Last updated at: (Beijing Time) Tuesday, November 05, 2002
US Predator Drone Kills Six Al Qaeda Suspects
The CIA used an unmanned Predator drone to blow up a car carrying six suspected al Qaeda operatives in Yemen on Sunday. All that was left of the car was rubble in the desert. U.S. sources said the cars was destroyed by a Hellfire missile launched from the Predator surveillance plane.
The CIA used an unmanned Predator drone to blow up a car carrying six suspected al Qaeda operatives in Yemen on Sunday.
The passengers were believed to include a man linked to the bombing of the USS Cole two years ago, sources said.
He was identified as Qaed Senyan al-Harthi, also known as Abu Ali. Sources said he was considered al Qaeda's top man in Yemen.
All that was left of the car was rubble in the desert. U.S. sources said the cars was destroyed by a Hellfire missile launched from the Predator surveillance plane.
Officials said the CIA, using American and Yemeni agents on the ground - and the Predator overhead - had been tracking the suspect for weeks, waiting for the right moment.
'It Would Be a Very Good Thing'
Defense Secretary Donald Rumsfeld refused to comment on who shot the missile, but left no doubt how he felt about the death of al-Harthi.
"He's been an individual that has been sought after as an al Qaeda member as well as a suspected terrorist connected to the USS Cole," Rumsfeld said. "So it would be a very good thing if he were out of business."
The Cole was bombed in the Yemeni port of Aden in October 2000 by attackers who rammed the vessel with an explosives-packed inflatable boat, killing 17 U.S. sailors.
The CIA launched Sunday's missile attack, sources said, because the government of Yemen could not.

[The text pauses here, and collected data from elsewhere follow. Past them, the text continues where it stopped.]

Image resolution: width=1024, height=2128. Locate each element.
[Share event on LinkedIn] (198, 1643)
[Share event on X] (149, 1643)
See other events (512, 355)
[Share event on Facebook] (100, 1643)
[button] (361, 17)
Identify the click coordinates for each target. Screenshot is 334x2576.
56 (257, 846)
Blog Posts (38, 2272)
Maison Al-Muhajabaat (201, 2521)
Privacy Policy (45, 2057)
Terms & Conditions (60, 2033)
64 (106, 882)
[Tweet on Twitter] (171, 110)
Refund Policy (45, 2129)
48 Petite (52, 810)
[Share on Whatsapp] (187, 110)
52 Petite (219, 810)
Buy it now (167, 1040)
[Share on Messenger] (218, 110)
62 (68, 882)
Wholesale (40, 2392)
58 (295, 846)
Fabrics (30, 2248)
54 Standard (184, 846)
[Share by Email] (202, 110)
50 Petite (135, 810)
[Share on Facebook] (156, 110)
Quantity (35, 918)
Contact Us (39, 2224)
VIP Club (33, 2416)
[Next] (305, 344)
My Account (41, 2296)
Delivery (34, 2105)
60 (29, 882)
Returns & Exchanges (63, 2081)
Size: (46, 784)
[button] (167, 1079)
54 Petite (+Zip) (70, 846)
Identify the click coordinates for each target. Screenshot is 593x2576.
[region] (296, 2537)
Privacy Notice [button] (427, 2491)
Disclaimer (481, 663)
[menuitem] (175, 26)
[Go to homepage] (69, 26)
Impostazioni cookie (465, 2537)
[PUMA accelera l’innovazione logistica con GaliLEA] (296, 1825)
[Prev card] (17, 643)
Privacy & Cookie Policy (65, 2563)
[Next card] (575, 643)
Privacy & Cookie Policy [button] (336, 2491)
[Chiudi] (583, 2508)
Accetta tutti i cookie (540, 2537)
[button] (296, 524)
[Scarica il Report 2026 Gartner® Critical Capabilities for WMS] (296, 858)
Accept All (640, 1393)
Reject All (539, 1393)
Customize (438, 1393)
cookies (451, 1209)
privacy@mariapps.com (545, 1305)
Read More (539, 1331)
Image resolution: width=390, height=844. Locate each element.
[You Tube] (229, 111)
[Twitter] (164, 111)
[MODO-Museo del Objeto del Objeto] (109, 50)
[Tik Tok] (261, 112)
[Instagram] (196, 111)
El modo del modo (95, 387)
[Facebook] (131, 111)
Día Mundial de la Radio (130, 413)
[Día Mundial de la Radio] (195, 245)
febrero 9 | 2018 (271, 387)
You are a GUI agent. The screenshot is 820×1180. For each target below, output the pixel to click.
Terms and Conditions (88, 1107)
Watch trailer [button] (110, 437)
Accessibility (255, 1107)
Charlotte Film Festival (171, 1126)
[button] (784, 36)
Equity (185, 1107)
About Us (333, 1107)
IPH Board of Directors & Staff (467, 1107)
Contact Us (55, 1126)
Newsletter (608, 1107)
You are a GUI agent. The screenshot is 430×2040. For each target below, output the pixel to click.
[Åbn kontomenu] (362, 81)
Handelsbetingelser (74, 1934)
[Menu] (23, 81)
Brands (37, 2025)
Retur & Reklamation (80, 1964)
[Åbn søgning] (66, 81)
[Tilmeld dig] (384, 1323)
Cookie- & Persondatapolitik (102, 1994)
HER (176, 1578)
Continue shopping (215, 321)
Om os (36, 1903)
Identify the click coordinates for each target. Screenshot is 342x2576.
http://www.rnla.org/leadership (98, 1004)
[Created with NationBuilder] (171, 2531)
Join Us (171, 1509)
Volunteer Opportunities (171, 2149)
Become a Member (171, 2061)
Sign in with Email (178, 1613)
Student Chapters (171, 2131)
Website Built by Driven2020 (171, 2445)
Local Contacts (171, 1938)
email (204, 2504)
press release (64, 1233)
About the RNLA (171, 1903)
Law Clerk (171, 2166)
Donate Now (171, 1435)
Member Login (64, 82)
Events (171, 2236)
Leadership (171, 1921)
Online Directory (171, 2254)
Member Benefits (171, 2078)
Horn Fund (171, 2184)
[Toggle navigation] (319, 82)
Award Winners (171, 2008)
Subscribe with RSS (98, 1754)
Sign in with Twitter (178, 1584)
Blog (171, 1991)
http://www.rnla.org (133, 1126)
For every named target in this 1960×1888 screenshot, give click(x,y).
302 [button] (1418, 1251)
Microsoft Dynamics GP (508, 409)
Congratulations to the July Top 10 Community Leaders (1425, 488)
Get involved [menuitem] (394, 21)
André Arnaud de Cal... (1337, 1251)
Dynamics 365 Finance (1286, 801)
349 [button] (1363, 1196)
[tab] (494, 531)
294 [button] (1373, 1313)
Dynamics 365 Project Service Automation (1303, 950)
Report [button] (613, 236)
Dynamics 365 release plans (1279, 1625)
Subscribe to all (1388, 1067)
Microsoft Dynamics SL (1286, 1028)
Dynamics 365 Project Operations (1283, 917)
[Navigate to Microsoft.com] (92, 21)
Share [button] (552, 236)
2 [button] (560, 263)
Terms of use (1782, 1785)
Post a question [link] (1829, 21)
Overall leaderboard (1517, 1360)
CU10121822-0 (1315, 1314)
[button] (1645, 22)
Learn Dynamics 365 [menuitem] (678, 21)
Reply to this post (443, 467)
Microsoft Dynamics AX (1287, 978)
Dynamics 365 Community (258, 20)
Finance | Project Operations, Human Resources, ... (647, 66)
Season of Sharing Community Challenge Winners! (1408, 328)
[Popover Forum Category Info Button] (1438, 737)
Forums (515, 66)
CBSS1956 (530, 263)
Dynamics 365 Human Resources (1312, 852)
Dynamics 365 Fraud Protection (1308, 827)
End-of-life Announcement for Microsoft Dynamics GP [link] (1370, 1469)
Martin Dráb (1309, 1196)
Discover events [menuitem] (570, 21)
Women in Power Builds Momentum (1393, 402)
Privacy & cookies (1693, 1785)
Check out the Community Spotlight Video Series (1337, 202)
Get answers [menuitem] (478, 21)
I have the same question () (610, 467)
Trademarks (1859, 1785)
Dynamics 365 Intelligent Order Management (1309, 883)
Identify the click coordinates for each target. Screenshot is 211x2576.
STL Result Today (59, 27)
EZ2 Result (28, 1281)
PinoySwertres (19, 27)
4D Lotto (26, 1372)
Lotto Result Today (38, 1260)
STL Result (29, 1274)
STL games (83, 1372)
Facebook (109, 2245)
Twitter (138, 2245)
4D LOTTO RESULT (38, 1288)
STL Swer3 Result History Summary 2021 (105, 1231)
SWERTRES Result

It was carried out in a tribal area called Marib 100 miles east of the capital, San'a, where 19 Yemeni soldiers were killed last year as they tried to raid a suspected al Qaeda stronghold, sources said.
Since the United States has driven so many al Qaeda fighters out of Afghanistan, American officials have been increasingly concerned that Yemen - the ancestral home of Osama bin Laden's father - would become a safe haven for terrorists on the run.
Parts of Yemen remain beyond control of the central government, especially the vast eastern third of the country known as the Hadramawt.